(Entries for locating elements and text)
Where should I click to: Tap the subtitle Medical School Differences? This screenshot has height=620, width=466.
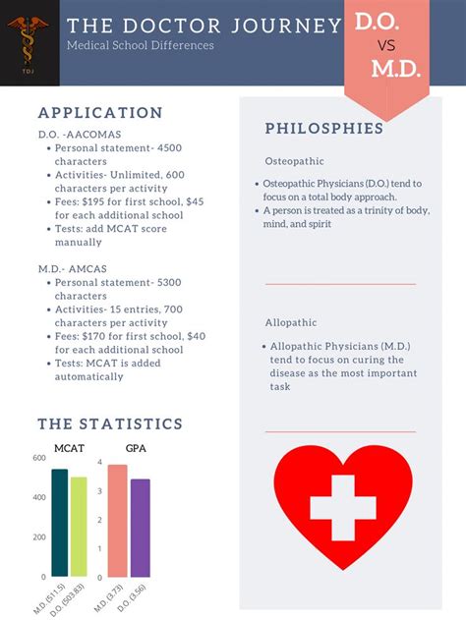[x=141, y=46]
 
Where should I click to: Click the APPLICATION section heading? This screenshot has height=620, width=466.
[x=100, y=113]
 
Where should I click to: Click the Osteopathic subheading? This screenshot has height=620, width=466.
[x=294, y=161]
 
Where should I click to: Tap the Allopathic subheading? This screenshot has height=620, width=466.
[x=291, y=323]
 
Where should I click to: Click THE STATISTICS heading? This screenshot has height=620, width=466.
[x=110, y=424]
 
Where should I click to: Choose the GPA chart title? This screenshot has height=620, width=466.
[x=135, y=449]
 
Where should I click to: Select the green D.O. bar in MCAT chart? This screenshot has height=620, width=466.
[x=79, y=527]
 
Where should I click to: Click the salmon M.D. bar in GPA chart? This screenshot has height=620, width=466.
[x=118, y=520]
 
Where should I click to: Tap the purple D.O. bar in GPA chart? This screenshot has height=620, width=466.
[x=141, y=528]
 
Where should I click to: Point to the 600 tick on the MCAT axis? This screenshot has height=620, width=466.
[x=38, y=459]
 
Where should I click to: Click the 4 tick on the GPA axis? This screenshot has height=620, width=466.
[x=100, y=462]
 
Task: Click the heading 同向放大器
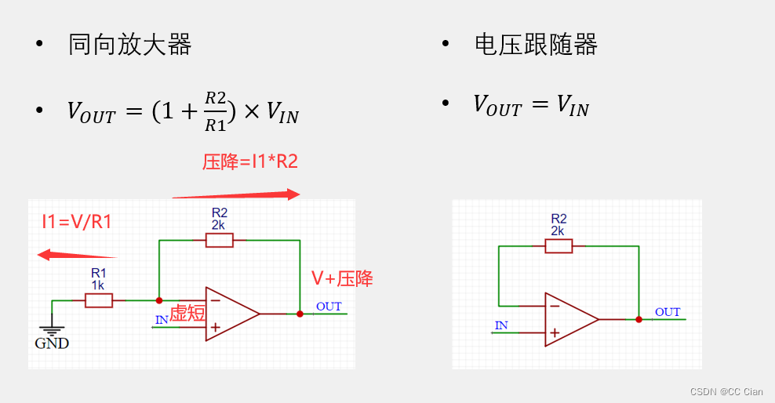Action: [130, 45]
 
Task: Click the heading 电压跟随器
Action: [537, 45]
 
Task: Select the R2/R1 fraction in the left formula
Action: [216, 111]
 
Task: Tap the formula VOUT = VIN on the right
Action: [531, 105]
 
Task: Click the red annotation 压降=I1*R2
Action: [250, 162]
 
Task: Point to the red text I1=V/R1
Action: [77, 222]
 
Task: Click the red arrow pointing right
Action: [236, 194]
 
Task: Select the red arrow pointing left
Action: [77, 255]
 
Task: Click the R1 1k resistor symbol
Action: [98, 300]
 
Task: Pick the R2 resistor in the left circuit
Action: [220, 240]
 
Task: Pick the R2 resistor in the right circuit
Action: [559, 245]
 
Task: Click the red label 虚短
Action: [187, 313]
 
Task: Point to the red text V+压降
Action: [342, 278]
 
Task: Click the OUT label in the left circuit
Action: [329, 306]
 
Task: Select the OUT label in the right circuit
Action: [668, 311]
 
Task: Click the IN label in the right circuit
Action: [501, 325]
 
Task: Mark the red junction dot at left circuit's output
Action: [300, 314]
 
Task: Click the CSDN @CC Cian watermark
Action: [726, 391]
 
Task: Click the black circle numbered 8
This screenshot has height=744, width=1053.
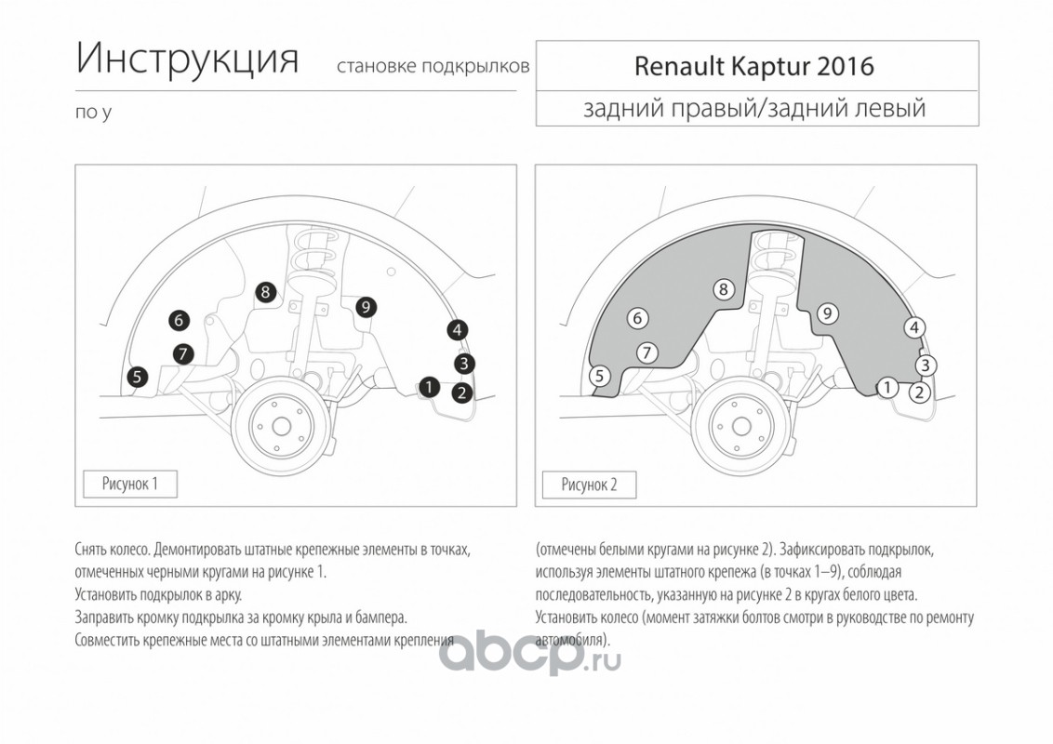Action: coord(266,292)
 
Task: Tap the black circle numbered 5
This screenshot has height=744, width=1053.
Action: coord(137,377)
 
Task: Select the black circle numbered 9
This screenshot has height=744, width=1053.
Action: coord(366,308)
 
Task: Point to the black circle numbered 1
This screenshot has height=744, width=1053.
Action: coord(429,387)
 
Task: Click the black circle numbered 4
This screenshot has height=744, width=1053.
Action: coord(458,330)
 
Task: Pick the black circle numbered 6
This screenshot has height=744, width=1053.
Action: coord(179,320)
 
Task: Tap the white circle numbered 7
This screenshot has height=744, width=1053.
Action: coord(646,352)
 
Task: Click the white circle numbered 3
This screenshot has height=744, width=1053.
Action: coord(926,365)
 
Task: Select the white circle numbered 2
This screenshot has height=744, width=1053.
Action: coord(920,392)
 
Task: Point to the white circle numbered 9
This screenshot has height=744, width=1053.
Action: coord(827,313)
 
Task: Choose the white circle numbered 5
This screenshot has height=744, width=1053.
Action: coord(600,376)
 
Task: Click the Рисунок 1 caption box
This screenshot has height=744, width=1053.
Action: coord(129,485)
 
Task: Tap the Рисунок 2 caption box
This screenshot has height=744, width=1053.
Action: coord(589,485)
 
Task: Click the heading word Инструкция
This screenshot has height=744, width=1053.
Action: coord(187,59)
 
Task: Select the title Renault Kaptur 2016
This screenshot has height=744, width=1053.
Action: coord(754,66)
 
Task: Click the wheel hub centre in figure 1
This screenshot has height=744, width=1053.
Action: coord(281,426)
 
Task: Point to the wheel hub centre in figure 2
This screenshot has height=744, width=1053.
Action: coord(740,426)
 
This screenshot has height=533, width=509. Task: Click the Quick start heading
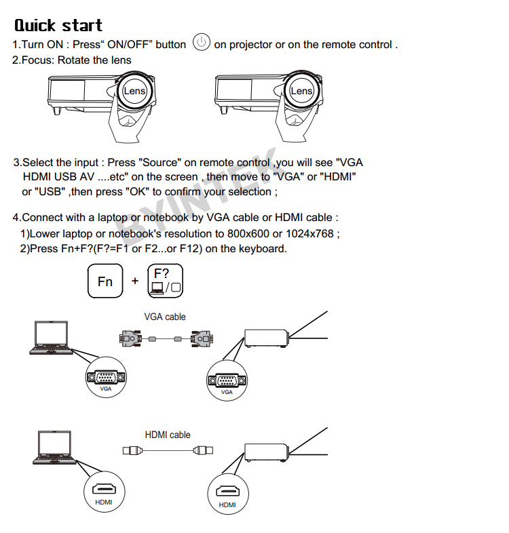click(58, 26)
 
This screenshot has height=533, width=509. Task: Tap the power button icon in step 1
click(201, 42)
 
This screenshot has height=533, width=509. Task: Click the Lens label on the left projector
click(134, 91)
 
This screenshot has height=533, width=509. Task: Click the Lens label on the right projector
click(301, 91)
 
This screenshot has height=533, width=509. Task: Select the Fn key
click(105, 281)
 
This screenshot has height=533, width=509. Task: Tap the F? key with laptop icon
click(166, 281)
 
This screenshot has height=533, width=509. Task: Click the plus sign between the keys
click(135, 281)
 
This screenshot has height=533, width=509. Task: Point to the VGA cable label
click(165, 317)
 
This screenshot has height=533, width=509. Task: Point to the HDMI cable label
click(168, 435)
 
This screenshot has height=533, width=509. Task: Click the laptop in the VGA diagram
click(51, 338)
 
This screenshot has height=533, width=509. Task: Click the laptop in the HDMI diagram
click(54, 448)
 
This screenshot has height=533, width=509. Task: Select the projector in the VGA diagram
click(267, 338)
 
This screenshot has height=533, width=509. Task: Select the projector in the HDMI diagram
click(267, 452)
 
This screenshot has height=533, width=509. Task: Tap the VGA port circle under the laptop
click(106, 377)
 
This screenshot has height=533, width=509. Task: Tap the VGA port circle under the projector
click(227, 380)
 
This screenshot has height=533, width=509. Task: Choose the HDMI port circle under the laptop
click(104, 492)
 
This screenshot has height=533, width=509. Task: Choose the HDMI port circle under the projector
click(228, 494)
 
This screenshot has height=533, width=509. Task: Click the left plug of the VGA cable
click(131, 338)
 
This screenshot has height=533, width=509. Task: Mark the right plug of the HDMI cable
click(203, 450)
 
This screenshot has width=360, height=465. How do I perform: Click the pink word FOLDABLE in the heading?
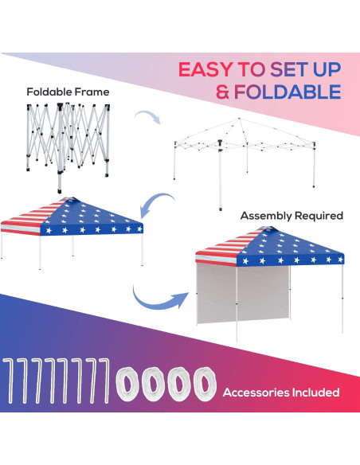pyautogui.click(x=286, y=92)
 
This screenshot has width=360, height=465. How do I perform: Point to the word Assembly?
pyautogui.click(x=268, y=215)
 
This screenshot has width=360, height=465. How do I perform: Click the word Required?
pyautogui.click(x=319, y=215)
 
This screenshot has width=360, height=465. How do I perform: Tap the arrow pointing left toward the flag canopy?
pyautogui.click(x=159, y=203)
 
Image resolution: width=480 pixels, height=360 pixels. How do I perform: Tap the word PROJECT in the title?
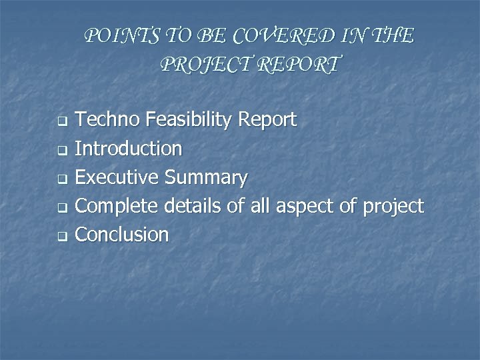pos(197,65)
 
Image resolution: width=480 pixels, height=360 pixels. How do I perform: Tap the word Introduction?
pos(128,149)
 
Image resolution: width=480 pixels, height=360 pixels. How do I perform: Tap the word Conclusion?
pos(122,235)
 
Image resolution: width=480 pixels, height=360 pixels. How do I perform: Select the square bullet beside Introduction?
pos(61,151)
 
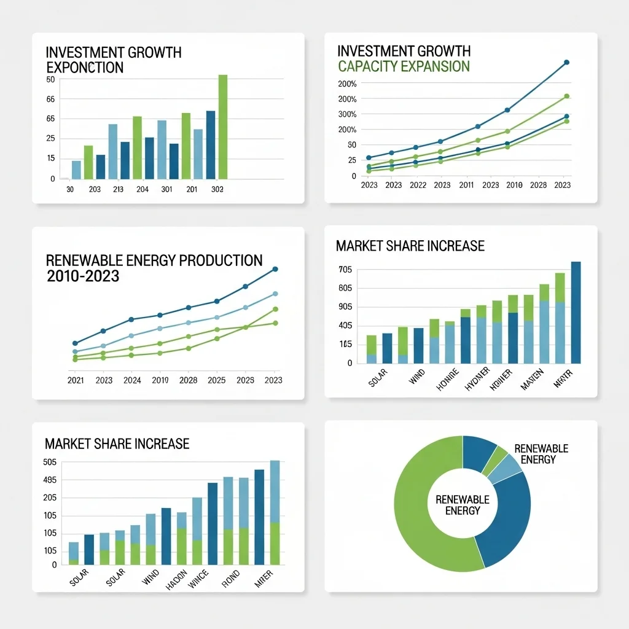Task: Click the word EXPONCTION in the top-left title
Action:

> **PROBLEM DETAILS**: Can you print all of the rows above word for word, leaving the pictures out?

> **OUTPUT FOR THIS TASK**:
Where should I click to: Tap the subtitle Medical School Differences? This screenshot has height=620, width=466.
[x=141, y=46]
 
Where should I click to: Click the APPLICATION section heading? This screenshot has height=620, width=466.
[x=100, y=113]
 
Where should I click to: Click the Osteopathic subheading? This screenshot has height=620, width=466.
[x=294, y=161]
 
Where should I click to: Tap the Allopathic subheading? This screenshot has height=620, width=466.
[x=291, y=323]
 
Where should I click to: Click THE STATISTICS heading? This screenshot has height=620, width=466.
[x=110, y=424]
 
Where should I click to: Choose the GPA chart title? This screenshot has height=620, width=466.
[x=135, y=449]
 
Where should I click to: Select the green D.O. bar in MCAT chart? This screenshot has height=620, width=466.
[x=79, y=527]
 
Where should I click to: Click the salmon M.D. bar in GPA chart? This screenshot has height=620, width=466.
[x=118, y=520]
 
Where should I click to: Tap the purple D.O. bar in GPA chart? This screenshot has height=620, width=466.
[x=141, y=528]
 
Where should I click to: Point to the 600 tick on the MCAT axis? This screenshot has height=620, width=466.
[x=38, y=459]
 
Where should I click to: Click the 4 tick on the GPA axis? This screenshot has height=620, width=466.
[x=100, y=462]
 
Task: Click the heading 同向放大器
Action: [130, 45]
 
Task: Click the heading 电压跟随器
Action: [537, 45]
 
Task: Select the R2/R1 fraction in the left formula
Action: [216, 111]
 
Task: Tap the formula VOUT = VIN on the right
Action: [531, 105]
 
Task: Click the red annotation 压降=I1*R2
Action: [250, 162]
 
Task: Point to the red text I1=V/R1
Action: [77, 222]
 
Task: Click the red arrow pointing right
Action: [236, 194]
 
Task: Select the red arrow pointing left
Action: [77, 255]
 
Task: Click the R1 1k resistor symbol
Action: [98, 300]
 
Task: Pick the R2 resistor in the left circuit
Action: [220, 240]
 
Task: Pick the R2 resistor in the right circuit
Action: [559, 245]
 
Task: Click the red label 虚短
Action: [187, 313]
 
Task: Point to the red text V+压降
Action: [342, 278]
 
Task: Click the OUT label in the left circuit
Action: [329, 306]
 
Task: Select the OUT label in the right circuit
Action: [668, 311]
 
Task: Click the IN label in the right circuit
Action: [501, 325]
 
Task: Mark the red junction dot at left circuit's output
Action: [300, 314]
 
Task: Click the CSDN @CC Cian watermark
Action: [726, 391]
 
Task: Click the black circle numbered 8
This screenshot has height=744, width=1053.
Action: coord(266,292)
 
Task: Tap the black circle numbered 5
This screenshot has height=744, width=1053.
Action: coord(137,377)
 
Task: Select the black circle numbered 9
This screenshot has height=744, width=1053.
Action: coord(366,308)
 
Task: Point to the black circle numbered 1
This screenshot has height=744, width=1053.
Action: coord(429,387)
 
Task: Click the black circle numbered 4
This screenshot has height=744, width=1053.
Action: coord(458,330)
 
Task: Pick the black circle numbered 6
This screenshot has height=744, width=1053.
Action: coord(179,320)
 
Task: Tap the white circle numbered 7
This screenshot has height=744, width=1053.
Action: coord(646,352)
 
Task: Click the white circle numbered 3
This screenshot has height=744, width=1053.
Action: coord(926,365)
 
Task: Select the white circle numbered 2
This screenshot has height=744, width=1053.
Action: coord(920,392)
 
Task: Point to the white circle numbered 9
This screenshot has height=744, width=1053.
Action: coord(827,313)
 
Task: Choose the white circle numbered 5
This screenshot has height=744, width=1053.
Action: coord(600,376)
 
Task: Click the Рисунок 1 caption box
This screenshot has height=744, width=1053.
Action: coord(129,485)
 
Task: Tap the Рисунок 2 caption box
This screenshot has height=744, width=1053.
Action: coord(589,485)
 
Task: Click the heading word Инструкция
This screenshot has height=744, width=1053.
Action: coord(187,59)
 
Task: Select the title Renault Kaptur 2016
This screenshot has height=744, width=1053.
Action: coord(754,66)
 
Task: Click the wheel hub centre in figure 1
This screenshot has height=744, width=1053.
Action: coord(281,426)
 
Task: Point to the wheel hub centre in figure 2
This screenshot has height=744, width=1053.
Action: coord(740,426)
 
This screenshot has height=533, width=509. Task: Click the Quick start heading
click(58, 26)
 
This screenshot has height=533, width=509. Task: Tap the power button icon in step 1
click(201, 42)
 
This screenshot has height=533, width=509. Task: Click the Lens label on the left projector
click(134, 91)
 
This screenshot has height=533, width=509. Task: Click the Lens label on the right projector
click(301, 91)
 
This screenshot has height=533, width=509. Task: Select the Fn key
click(105, 281)
 
This screenshot has height=533, width=509. Task: Tap the F? key with laptop icon
click(166, 281)
 
This screenshot has height=533, width=509. Task: Click the plus sign between the keys
click(135, 281)
 
This screenshot has height=533, width=509. Task: Point to the VGA cable label
click(165, 317)
 
This screenshot has height=533, width=509. Task: Point to the HDMI cable label
click(168, 435)
 
This screenshot has height=533, width=509. Task: Click the laptop in the VGA diagram
click(51, 338)
 
This screenshot has height=533, width=509. Task: Click the laptop in the HDMI diagram
click(54, 448)
 
This screenshot has height=533, width=509. Task: Select the projector in the VGA diagram
click(267, 338)
 
This screenshot has height=533, width=509. Task: Select the projector in the HDMI diagram
click(267, 452)
 
This screenshot has height=533, width=509. Task: Tap the VGA port circle under the laptop
click(106, 377)
 
This screenshot has height=533, width=509. Task: Tap the VGA port circle under the projector
click(227, 380)
 
This screenshot has height=533, width=509. Task: Choose the HDMI port circle under the laptop
click(104, 492)
 
This screenshot has height=533, width=509. Task: Choose the HDMI port circle under the projector
click(228, 494)
 
This screenshot has height=533, width=509. Task: Click the left plug of the VGA cable
click(131, 338)
 
This screenshot has height=533, width=509. Task: Mark the right plug of the HDMI cable
click(203, 450)
 
This screenshot has width=360, height=465. How do I perform: Click the pink word FOLDABLE in the heading?
pyautogui.click(x=286, y=92)
 
This screenshot has width=360, height=465. How do I perform: Point to the word Assembly?
pyautogui.click(x=268, y=215)
 
This screenshot has width=360, height=465. How do I perform: Click the word Required?
pyautogui.click(x=319, y=215)
 
This screenshot has width=360, height=465. How do I perform: Tap the arrow pointing left toward the flag canopy?
pyautogui.click(x=159, y=203)
 
Image resolution: width=480 pixels, height=360 pixels. How do I perform: Tap the word PROJECT in the title?
pos(197,65)
 
Image resolution: width=480 pixels, height=360 pixels. How do I perform: Tap the word Introduction?
pos(128,149)
 
Image resolution: width=480 pixels, height=360 pixels. How do I perform: Tap the word Conclusion?
pos(122,235)
 
Image resolution: width=480 pixels, height=360 pixels. How do I perform: Select the square bullet beside Introduction?
pos(61,151)
 
Task: Click the word EXPONCTION in the top-left title
Action:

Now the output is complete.